1.7.09

Il riconoscimento Unesco non salva le Dolomiti

Solamente delle menti raffinate con l’ausilio di un poderoso supporto politico potevano raggiungere un traguardo così ambizioso: Dolomiti patrimonio dell’umanità! Dopo 5 anni di duro lavoro sono state scelte e «sacrificate all’intoccabilità» alcune vette prestigiose e di grande richiamo che però per quanto riguarda gli interessi legati agli impianti di risalita contano poco o nulla (eccezione fatta per la Marmolada, per la quale i registi dell’operazione prima di fare partire la richiesta di riconoscimento da parte dell’Unesco, hanno pensato bene di ottenere le necessarie autorizzazioni di ricostruire tutti gli impianti - in Veneto e in Trentino - anche con delibere di legittimità molto dubbia, blindando in questo modo l’accesso alla Regina delle Dolomiti).

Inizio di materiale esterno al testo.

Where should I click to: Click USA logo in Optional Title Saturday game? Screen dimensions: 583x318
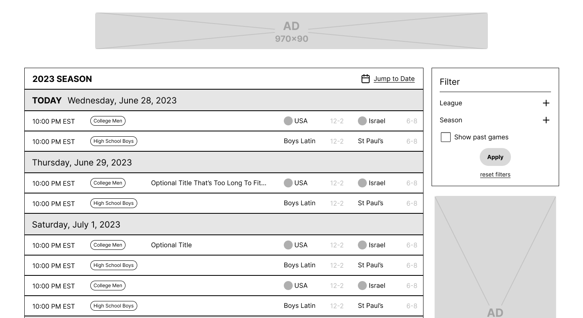[288, 245]
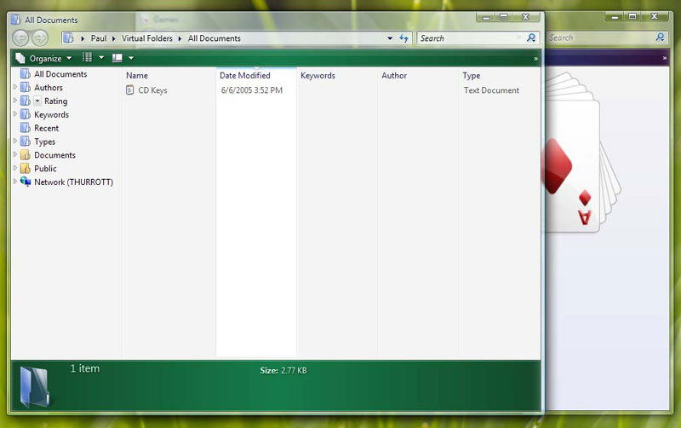Click the Views grid icon in toolbar

point(87,58)
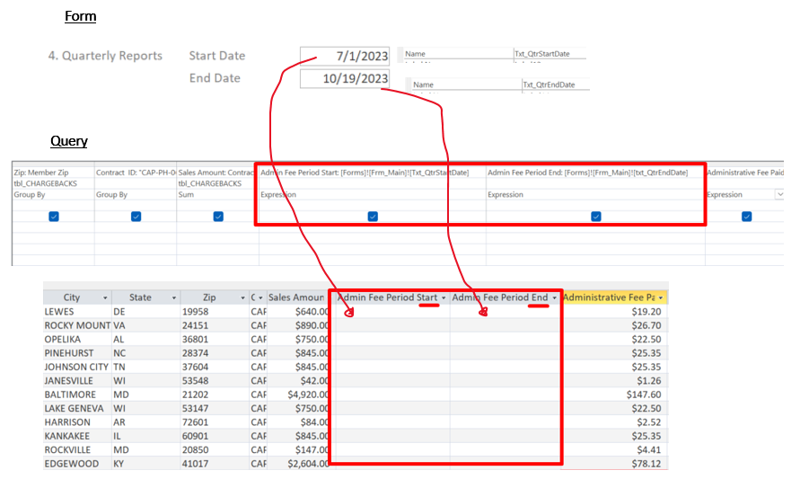The width and height of the screenshot is (809, 488).
Task: Expand Admin Fee Period End column dropdown
Action: coord(554,298)
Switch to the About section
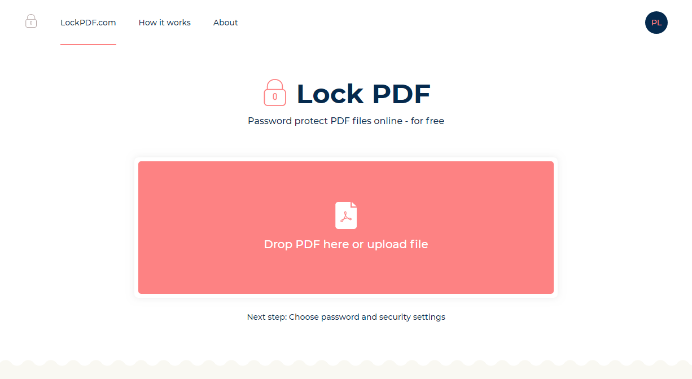 [x=225, y=23]
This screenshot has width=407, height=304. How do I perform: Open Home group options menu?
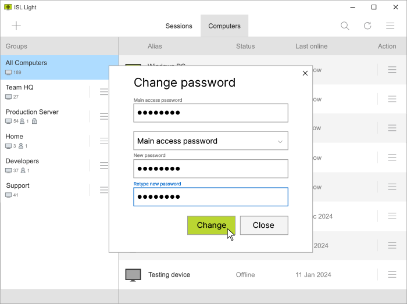(x=103, y=141)
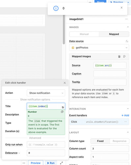Expand the code editor with arrows icon
The image size is (131, 165).
(62, 163)
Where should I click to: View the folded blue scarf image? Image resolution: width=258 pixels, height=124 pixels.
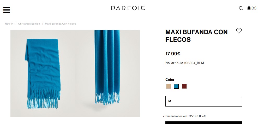43,73
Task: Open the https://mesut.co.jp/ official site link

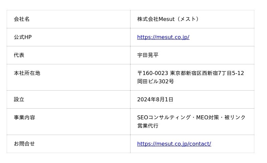Action: (x=163, y=37)
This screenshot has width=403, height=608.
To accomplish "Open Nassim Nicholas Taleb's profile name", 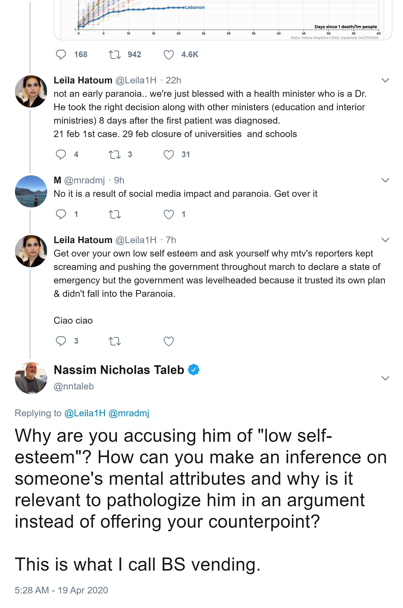I will click(119, 370).
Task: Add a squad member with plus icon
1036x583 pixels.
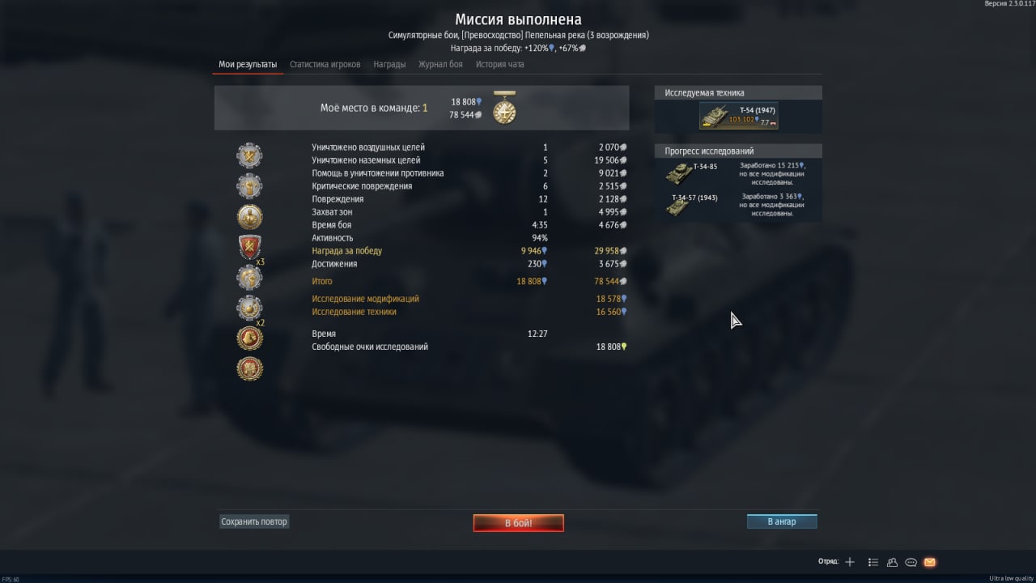Action: coord(849,562)
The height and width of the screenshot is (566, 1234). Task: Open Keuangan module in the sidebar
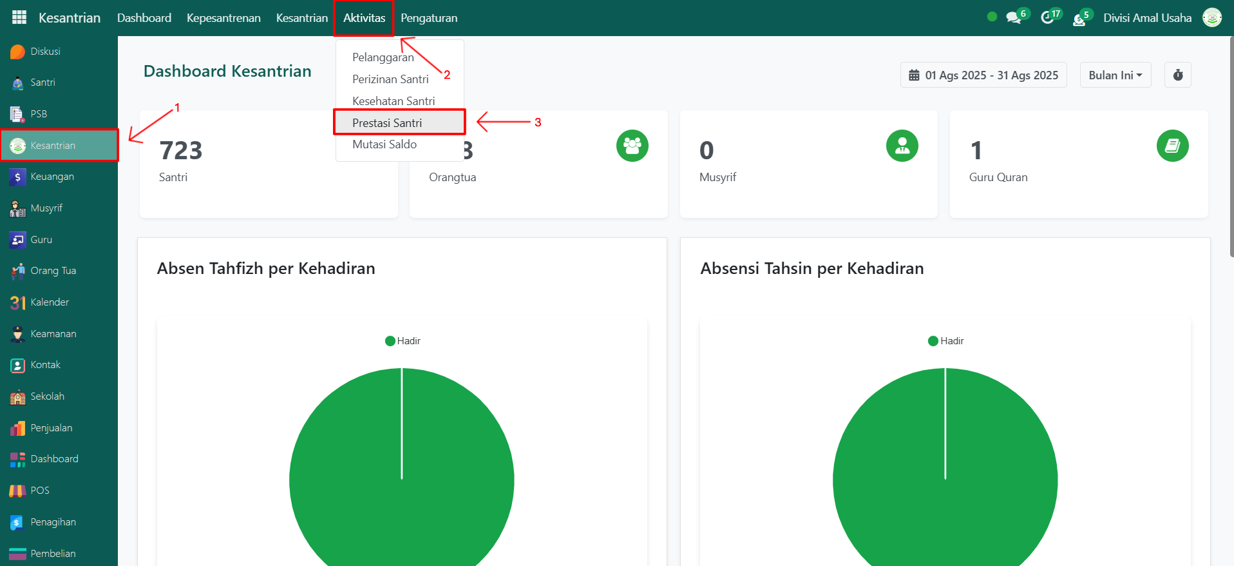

Chi ha lavorato per l’ambito riconoscimento, ha evitato con estrema cura e attenzione di inserire fra le varie aree e gruppi montuosi da sottoporre a vincolo, quelle dove gli interessi legati allo sviluppo degli impianti di risalita sono reali e pesanti. Protezionismo ambientale senz’altro, purché questo non crei al manovratore ostacoli di alcun tipo per la situazione esistente o per qualsiasi programma di sviluppo futuro. Qualcuno si è chiesto come mai non siano stati sottoposti a vincolo il gruppo del Sella, le Tofane, il Sassolungo e il Monte Cristallo? E questi solo per citare i primi gruppi dolomitici che mi vengono in mente. La risposta è abbastanza semplice. Le aree sciistiche più interessanti e di maggior pregio potranno continuare a svilupparsi e aggiornarsi senza incontrare particolari impedimenti, godendo peraltro dell’enorme ricaduta mediatica ottenuta con il riconoscimento delle Dolomiti (tutte) patrimonio dell’umanità. Chapeau!